TLA+と再帰ロックのアルゴリズムは以下を参照してください。

実践TLA+

実践TLA+

Amazon
並行プログラミング入門 ―Rust、C、アセンブリによる実装からのアプローチ

並行プログラミング入門 ―Rust、C、アセンブリによる実装からのアプローチ

Amazon

TLA+用拡張機能のインストール

まず、VSCode拡張機能をインストールします。

f:id:ytakano:20211124142952p:plain
VSCodeのTLA+用拡張機能

アルゴリズムの実装

次に、reclock.tlaを作成します。reclock.tlaにはPlusCalでアルゴリズムを記述します。具体的には、reclock.tlaというファイルを以下のように作成します。

------------------------------ MODULE reclock ------------------------------
EXTENDS Integers, TLC, Sequences, FiniteSets

CONSTANTS MAX_REC, PIDS

(*--algorithm lock

variables
    locking = {}, \* ロック中のプロセス集合。検証用の変数

    \* アルゴリズム用の変数
    lock = FALSE,
    id = 0,
    cnt = 0;

\* ロック獲得
procedure acquire()
begin
    Acquire:
        if lock /\ id = self then
            A0: cnt := cnt + 1;
        else
            TAS:
                await lock = FALSE;
                lock := TRUE;
                locking := locking \union {self};
            A1: id := self;
            A2: cnt := cnt + 1;
        end if;
        A3: return
end procedure;

\* ロック開放
procedure release()
begin
    Release:
        cnt := cnt - 1;
        R0:
            if cnt = 0 then
                R1: id := 0;
                R2: lock := FALSE;
                    locking := locking \ {self};
            end if;
        R3: return;
end procedure;

\* 再帰ロック
procedure recursive_lock()
begin
    RecLock:
        either
            Rec:
                if cnt < MAX_REC then \* 最大MAX_REC回まで再帰ロック
                    RL0:
                        call lock_unlock() \* 再帰ロック
                end if;
        or
            NotRec:
                skip;
        end either;
        RL1: return;
end procedure;

procedure lock_unlock()
begin
    Lock:
        call acquire(); \* ロック獲得

        L0: call recursive_lock(); \* 再帰ロック

        L1: call release(); \* ロック開放
        L2: return;
end procedure;

fair process pid \in PIDS
begin
    T1:
        call lock_unlock()
end process;

end algorithm;*)

TypeInvariant ==
    /\ MAX_REC \in Int
    /\ PIDS \subseteq Int

AtMostOne == Cardinality(locking) <= 1
=============================================================================

つづいて、F1からTLA+: Parse Moduleを選択すると、TLA+の論理式がreclock.tlaに追記され、設定ファイルのreclock.cfgが出力されます。
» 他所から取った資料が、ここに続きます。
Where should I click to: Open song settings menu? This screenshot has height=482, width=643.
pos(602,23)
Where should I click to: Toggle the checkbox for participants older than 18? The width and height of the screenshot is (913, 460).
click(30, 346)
reclock.cfgに必要な設定を追加してきます。

f:id:ytakano:20211124144146p:plain
TLA+ Parse

reclock.cfgには、以下のように定数や検証する不変条件を追記します。「\* Add statements after this line.」という行より下が、今回追加した行です。定数と不変条件を設定します。

SPECIFICATION Spec
\* Add statements after this line.

CONSTANTS
    PIDS = {1, 2, 3}
    MAX_REC = 5

INVARIANTS
    AtMostOne
    TypeInvariant

検査

次に、再びF1からTLA+: Check model with TLCを選択して検査します。

f:id:ytakano:20211124145112p:plain
TLA+ model check

検査に成功すると、以下のように出力されます。検査に失敗した場合は反例が表示されます。

f:id:ytakano:20211124145345p:plain
TLA+の結果

以上簡単ですね。色々なものが検証できそうです。